Just some random thoughts about popular movies for which I'm too lazy to write whole articles around. 

Into the woods

Into the woods begins with the song into the woods. It takes the actors fifteen minutes of singing into the woods before they finally get into the woods and spent the remainder of the movie into the woods whilst you are desperately waiting for them to get out of the damn woods!








The Terminator chase

The original two (three) Terminator movies where all about a superior killer robot that would stop at nothing chasing our heroes -and was, in fact, very hard to destroy. Much in the same vein as the slasher-horrors of the eighties with their Michael Myers, Jashon Voorhees and others.
So what I don't understand is why in the following sequels the moviemakers opted for less chase and more universe building and action. Blowing stuff up isn't the same as feeling stuck in a cat-and-mouse game. In the new terminator-movies they've taken away the thriller element in favor of the flashy-lights-explosions. Too bad.

Peter Pan problem

Every Peter Pan movie since the Disney animation has flopped at the box office (the 2003 version, Hook, ao). Even the live-television version this year (with the great Christopher Walken) didn’t get the best reviews. The only recent movie that was somewhat of a critical success was Finding Neverland - about the writer of Peter Pan (J. M. Barrie). So why does the entertainment industry keep trying?
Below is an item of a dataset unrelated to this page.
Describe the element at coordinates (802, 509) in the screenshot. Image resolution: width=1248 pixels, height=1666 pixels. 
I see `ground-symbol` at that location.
BTW - Hollywood, if you wish to do something fun with the Peter Pan story, make a movie based on the book The Child Thief by Gerald Brom. But, just humor me, don't make the movie as bloody as the book is...because it really is rather messed up.
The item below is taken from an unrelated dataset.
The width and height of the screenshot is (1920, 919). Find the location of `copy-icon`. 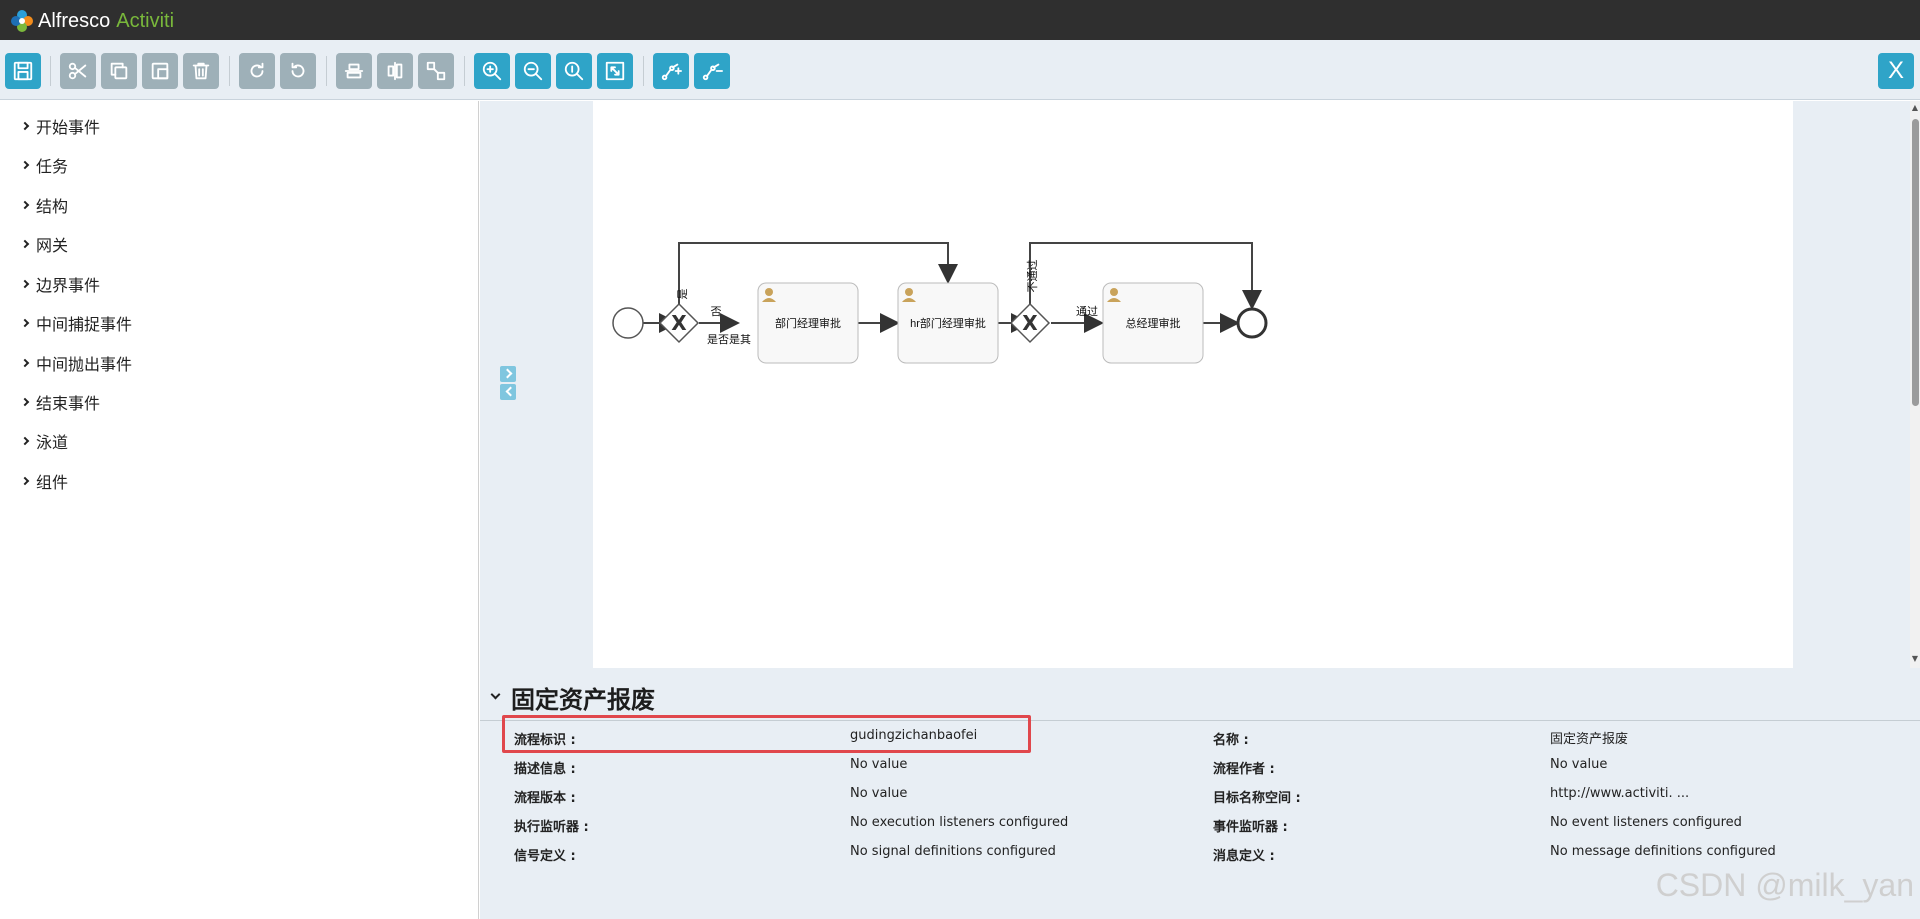

copy-icon is located at coordinates (119, 71).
I do like the motivation the writer gave for this bloody version of the Pan-saga. He explains that the original unedited version of the Pan story by J. M. Barrie was far more cruel than we remember it nowadays.




Things I don't want to hear in behind-the-scenes interviews anymore! 

I know movies have to be promoted. And yes you wish to win over your audience. But sometimes it would be nice if the following few standardized sentences didn't happen in those behind-the-scenes interviews anymore:

"This has never been done before."
"The most exciting time of my life."
*(girl) actress has a giggly fit.*
"He was the best director I ever worked with."
"He/she was great/awesome/wonderful/sweet."
"The most special effects ever put on film before."
"We had to do it for real!" 

Sometimes I long for something like the Marnie-trailer in which Hitchcock basically takes the p*ss out of his own movie.